Over 21 Million Music Tracks Used Without Consent to Train AI Models, Investigation Finds

A recent investigation by The Atlantic uncovered that over 21 million music tracks have been utilized without authorization to train generative AI audio models. This massive volume includes songs from prominent artists such as Flume, Tame Impala, and Sia. The research casts light on a significant gap in current AI development practices, where copyrighted material is ingested without compensating or obtaining consent from rights holders.

The project, driven by investigative journalist Alex Reisner and known as AI Watchdog, originally focused on identifying unauthorized data use in books, academic literature, and video content. Its expansion into music unveiled previously hidden training datasets that circulate widely across the AI development ecosystem. To increase transparency, AI Watchdog converted these often opaque collections into a publicly searchable tool that anyone can access via The Atlantic’s website. This enables artists, labels, and legal experts to pinpoint specific works used in AI training datasets.

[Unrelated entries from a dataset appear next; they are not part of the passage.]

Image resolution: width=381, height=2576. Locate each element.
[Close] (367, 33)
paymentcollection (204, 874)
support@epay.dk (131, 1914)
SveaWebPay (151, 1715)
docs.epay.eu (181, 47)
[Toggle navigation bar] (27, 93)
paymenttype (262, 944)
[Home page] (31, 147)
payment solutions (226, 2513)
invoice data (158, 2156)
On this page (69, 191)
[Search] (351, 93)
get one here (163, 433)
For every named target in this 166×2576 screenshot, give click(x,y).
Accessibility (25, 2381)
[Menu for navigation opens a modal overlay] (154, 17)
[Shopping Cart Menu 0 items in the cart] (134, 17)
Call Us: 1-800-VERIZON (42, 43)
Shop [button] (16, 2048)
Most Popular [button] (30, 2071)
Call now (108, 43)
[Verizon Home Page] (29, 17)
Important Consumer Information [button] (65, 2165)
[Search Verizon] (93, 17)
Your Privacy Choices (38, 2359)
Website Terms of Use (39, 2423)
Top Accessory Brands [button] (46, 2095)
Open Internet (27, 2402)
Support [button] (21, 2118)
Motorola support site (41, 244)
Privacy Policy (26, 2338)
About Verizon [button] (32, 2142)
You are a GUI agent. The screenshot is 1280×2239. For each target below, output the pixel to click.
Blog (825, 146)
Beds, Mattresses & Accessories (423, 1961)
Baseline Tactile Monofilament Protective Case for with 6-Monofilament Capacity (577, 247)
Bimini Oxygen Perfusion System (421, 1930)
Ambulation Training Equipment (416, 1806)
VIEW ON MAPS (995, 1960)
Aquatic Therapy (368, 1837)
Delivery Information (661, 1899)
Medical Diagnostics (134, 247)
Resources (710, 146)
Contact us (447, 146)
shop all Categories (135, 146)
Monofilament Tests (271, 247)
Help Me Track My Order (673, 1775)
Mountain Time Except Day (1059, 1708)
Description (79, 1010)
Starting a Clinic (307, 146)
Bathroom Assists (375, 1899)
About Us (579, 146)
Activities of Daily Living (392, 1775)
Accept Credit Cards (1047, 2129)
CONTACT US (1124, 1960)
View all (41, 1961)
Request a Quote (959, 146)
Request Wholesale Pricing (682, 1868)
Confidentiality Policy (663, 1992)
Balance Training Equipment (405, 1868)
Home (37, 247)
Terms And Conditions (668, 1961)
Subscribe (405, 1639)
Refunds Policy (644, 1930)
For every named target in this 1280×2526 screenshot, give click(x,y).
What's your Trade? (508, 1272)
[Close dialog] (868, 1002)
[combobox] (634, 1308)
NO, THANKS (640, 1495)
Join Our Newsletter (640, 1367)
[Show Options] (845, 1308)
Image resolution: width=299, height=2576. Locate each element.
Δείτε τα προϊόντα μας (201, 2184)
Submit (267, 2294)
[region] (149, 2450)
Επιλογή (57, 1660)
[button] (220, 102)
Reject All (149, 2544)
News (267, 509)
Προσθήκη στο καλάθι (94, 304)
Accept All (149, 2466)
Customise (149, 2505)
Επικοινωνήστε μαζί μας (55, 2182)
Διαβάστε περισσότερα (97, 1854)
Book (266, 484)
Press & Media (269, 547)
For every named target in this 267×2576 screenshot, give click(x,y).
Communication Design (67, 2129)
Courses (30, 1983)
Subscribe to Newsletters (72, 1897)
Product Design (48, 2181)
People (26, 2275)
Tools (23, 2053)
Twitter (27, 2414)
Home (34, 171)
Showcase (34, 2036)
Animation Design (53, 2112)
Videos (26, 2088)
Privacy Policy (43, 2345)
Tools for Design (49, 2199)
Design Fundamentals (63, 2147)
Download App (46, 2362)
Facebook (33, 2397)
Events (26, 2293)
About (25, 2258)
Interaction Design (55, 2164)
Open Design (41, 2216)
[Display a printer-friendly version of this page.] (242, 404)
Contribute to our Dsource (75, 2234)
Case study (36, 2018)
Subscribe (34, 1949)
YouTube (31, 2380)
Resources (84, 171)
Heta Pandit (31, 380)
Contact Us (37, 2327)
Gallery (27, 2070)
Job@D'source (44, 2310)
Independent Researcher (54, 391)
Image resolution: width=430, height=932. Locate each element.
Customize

The investigation centered on four main datasets distributed among AI developers. The largest, LAION-DISCO-12M, contains about 12.6 million tracks and was created by the German nonprofit LAION. This dataset was compiled through automated searches linking hundreds of thousands of seed artists to YouTube Music URLs and was released under an Apache 2.0 license intended for academic research. Despite this, it has been widely adopted by commercial AI developers.

Following that is the Sleeping-DISCO-9M dataset, comprising roughly 9 million commercially popular tracks scraped from the web by the Sleeping AI Research Collective. Hosted on the Hugging Face platform, this dataset has attracted significant use from generative modeling companies. The collective also maintains a restricted subset—Sleeping-DISCO-Private—that includes full song lyrics and annotations from Genius, accessible only to verified research institutions.

Two smaller but notable datasets also contribute to this ecosystem. One is the Free Music Archive, a collection of around 100,000 Creative Commons-licensed tracks originating from the WFMU radio station, which has been employed by major organizations like Google and Stability AI. Another dataset, similar in size, operates as a pointer system within private developer forums, linking active Spotify and YouTube files.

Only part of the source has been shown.